WHAT THIS TASK INVOLVES -
First find the line with "The image size is (1021, 938).", then reproduce it and all following lines of the data to the end, exactly and with no pictures, adding nothing.

━━ SUPPLIED DATA

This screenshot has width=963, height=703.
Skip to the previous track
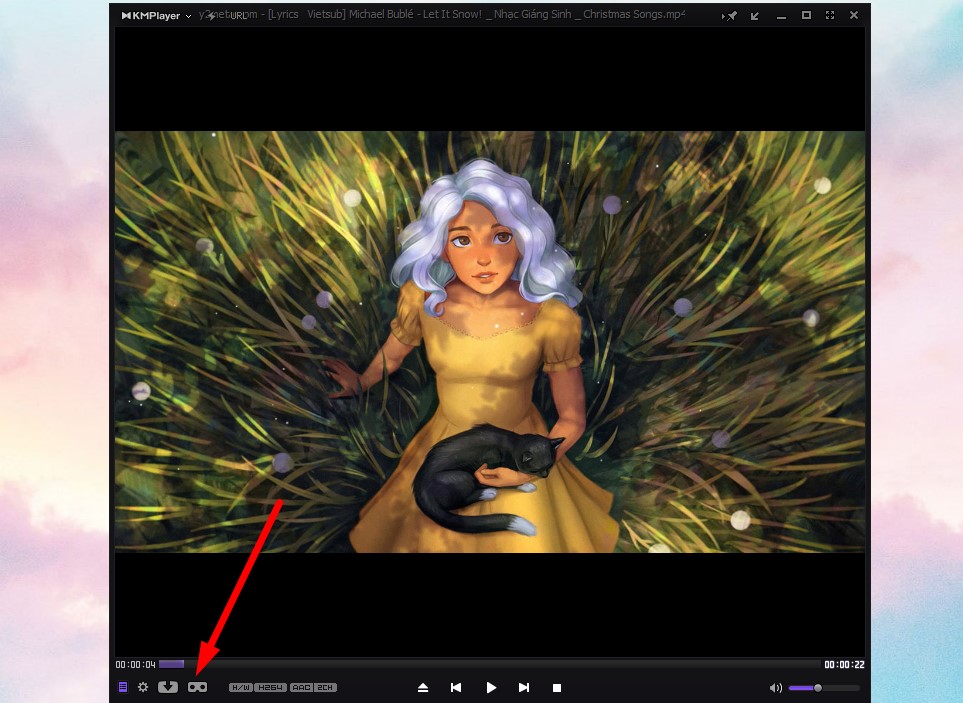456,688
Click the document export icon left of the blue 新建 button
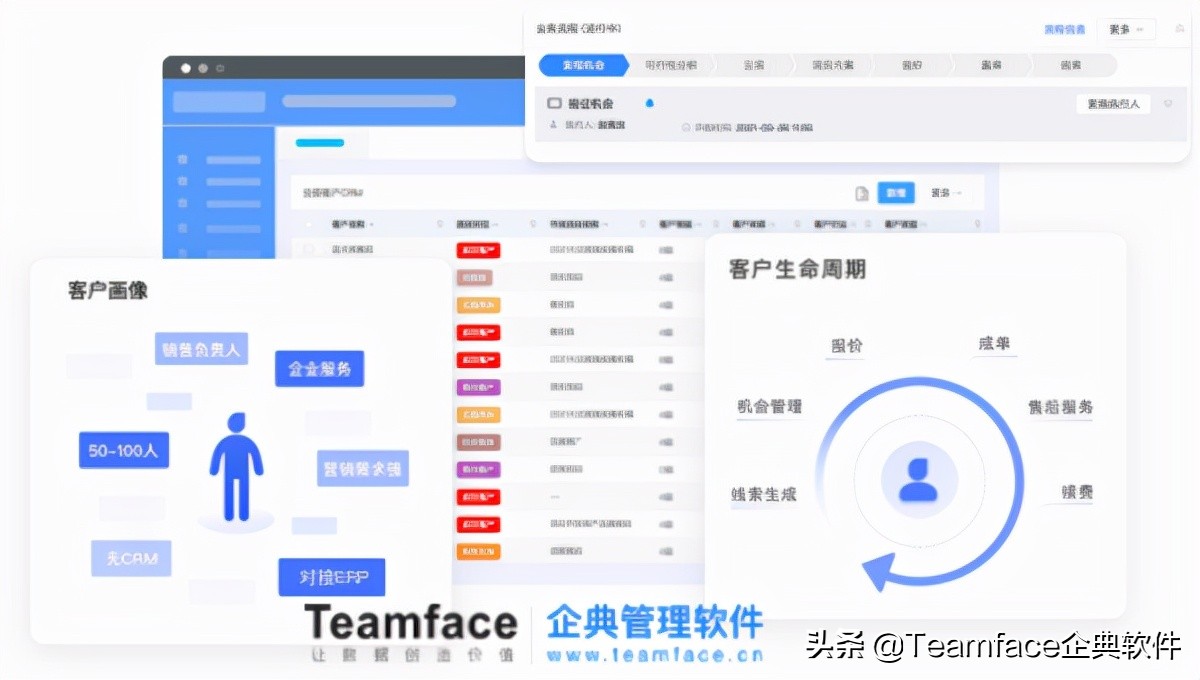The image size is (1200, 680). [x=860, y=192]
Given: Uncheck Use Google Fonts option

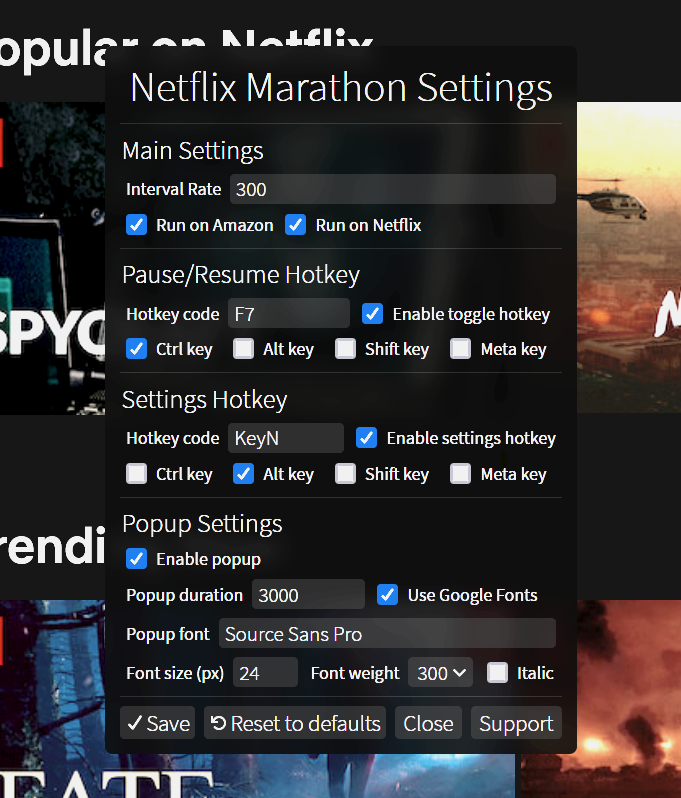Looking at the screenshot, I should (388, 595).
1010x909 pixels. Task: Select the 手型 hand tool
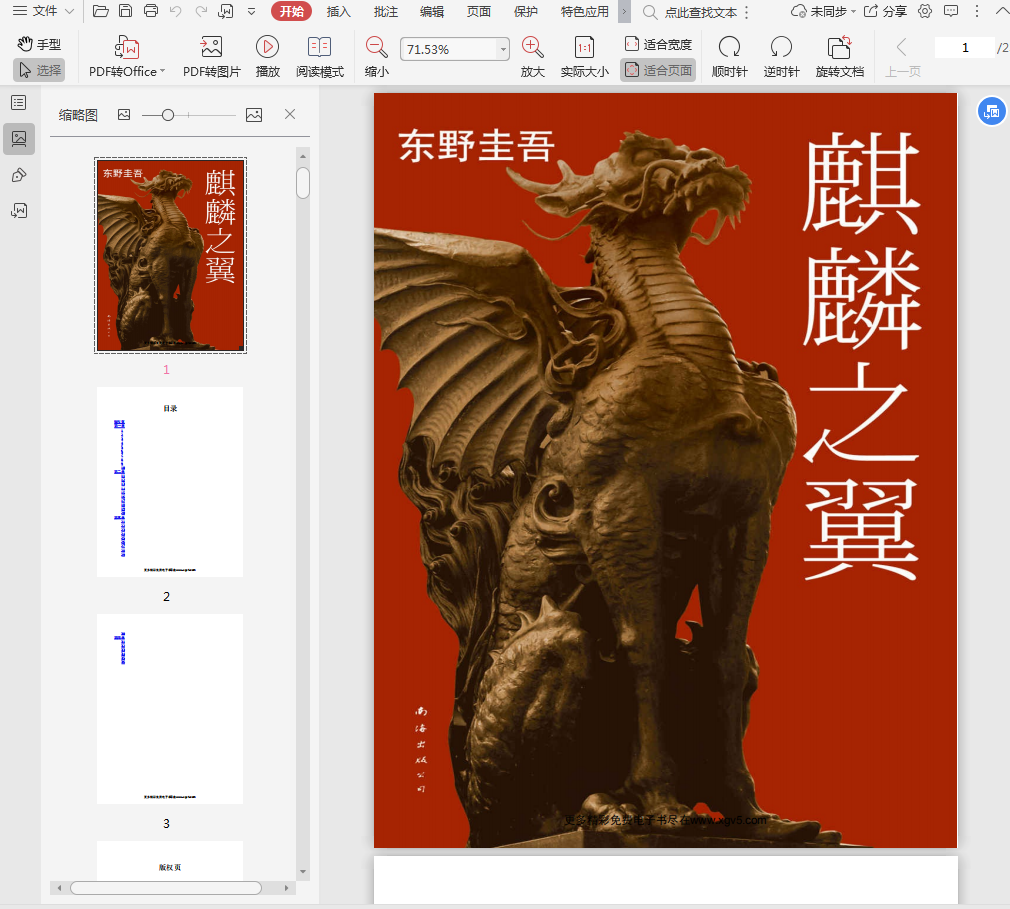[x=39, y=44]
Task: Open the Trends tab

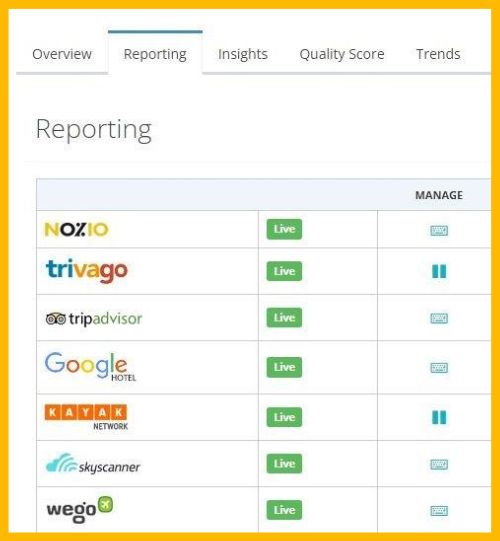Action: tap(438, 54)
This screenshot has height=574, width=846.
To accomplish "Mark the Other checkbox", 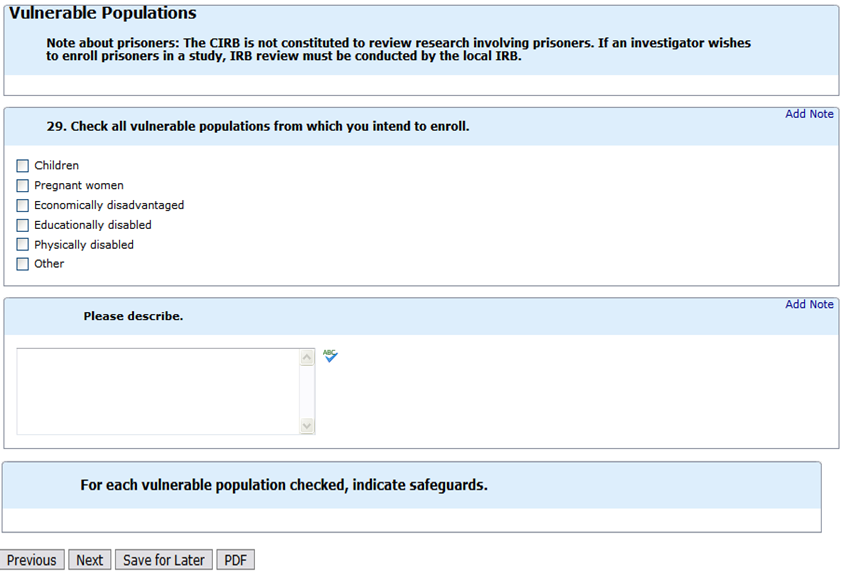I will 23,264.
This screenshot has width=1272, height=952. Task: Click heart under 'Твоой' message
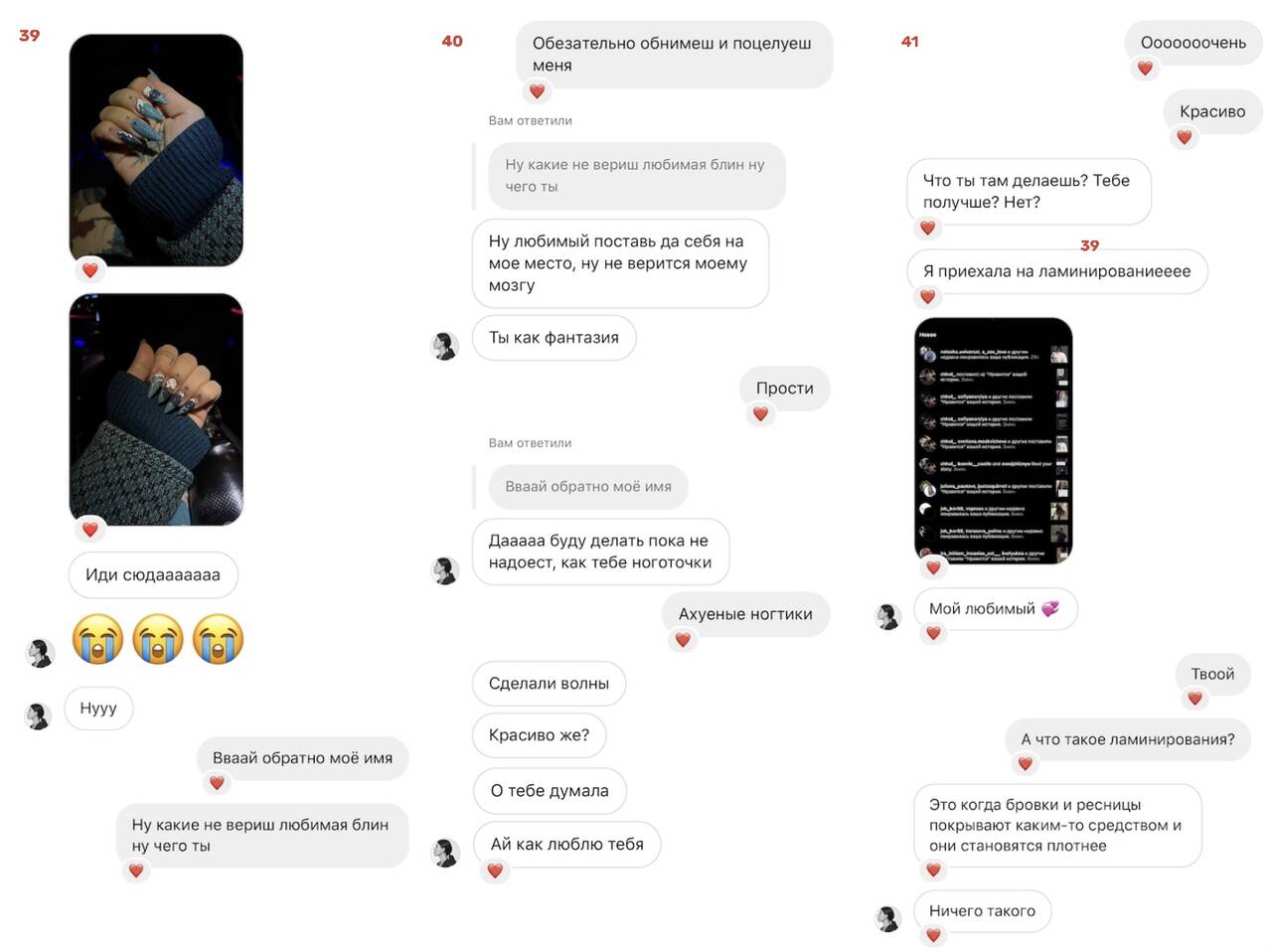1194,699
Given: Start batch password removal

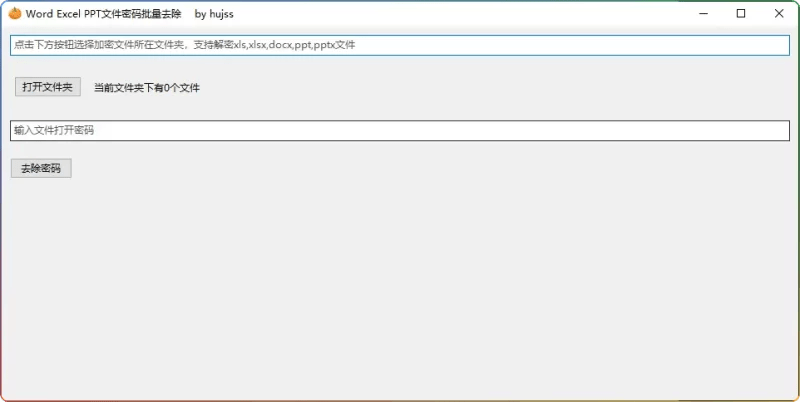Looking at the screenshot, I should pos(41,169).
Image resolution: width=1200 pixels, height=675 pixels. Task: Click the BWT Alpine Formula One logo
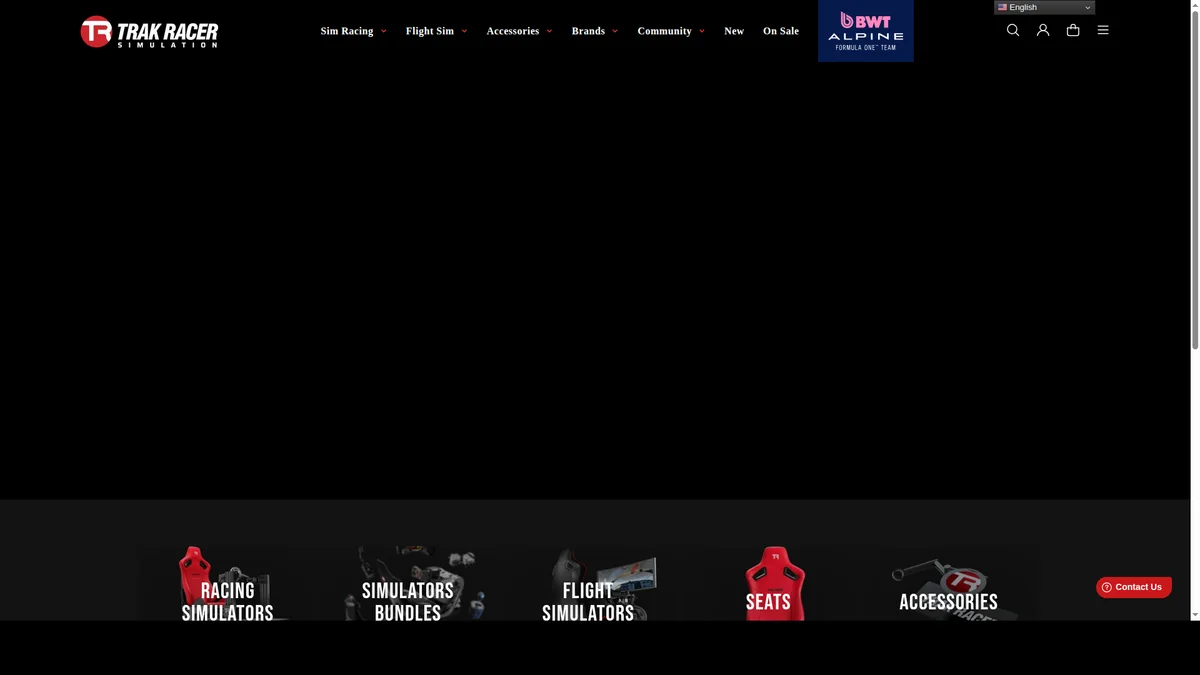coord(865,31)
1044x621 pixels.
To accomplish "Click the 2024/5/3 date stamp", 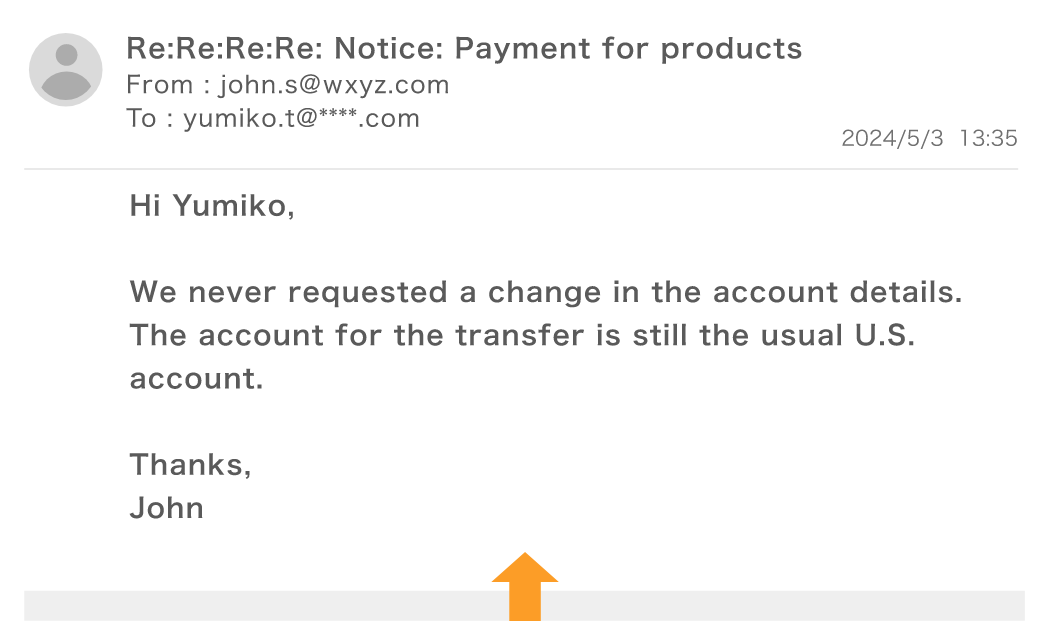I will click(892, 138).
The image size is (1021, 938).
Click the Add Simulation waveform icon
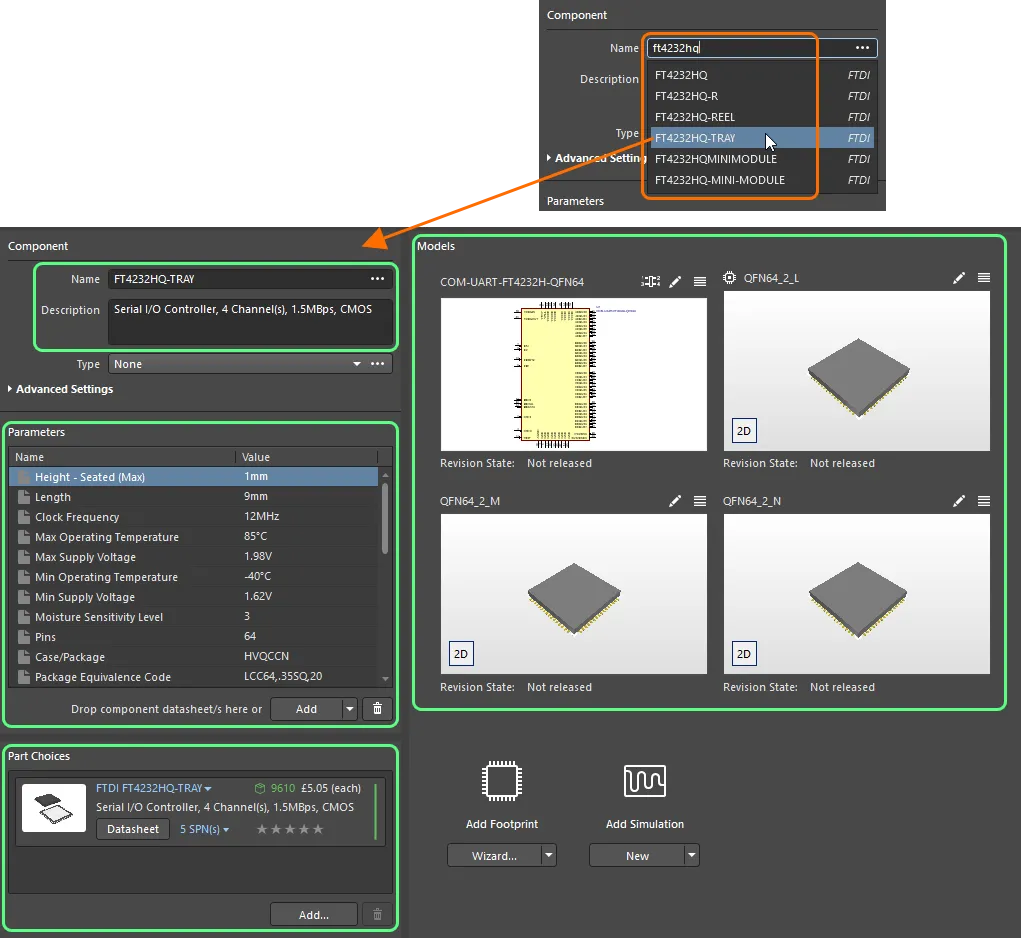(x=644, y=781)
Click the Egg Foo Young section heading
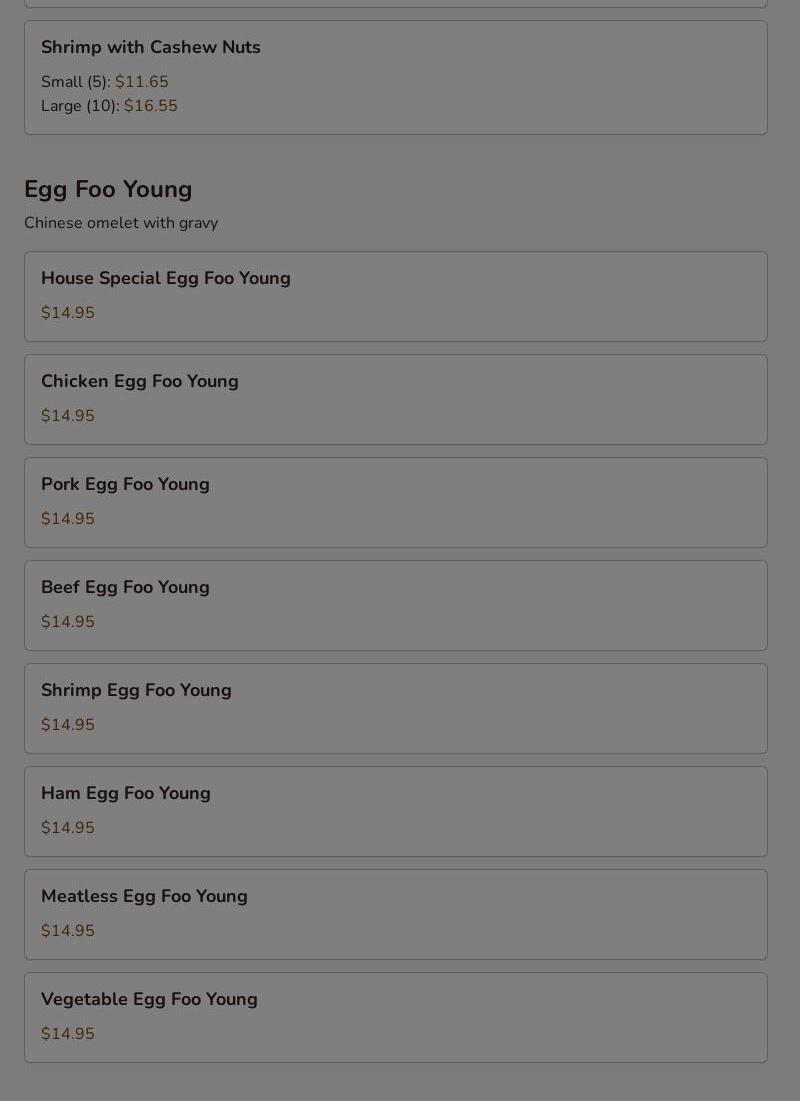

━━━━

ANSWER SPACE -
The image size is (1021, 938).
Click the Add Simulation waveform icon
(x=644, y=781)
Click the Egg Foo Young section heading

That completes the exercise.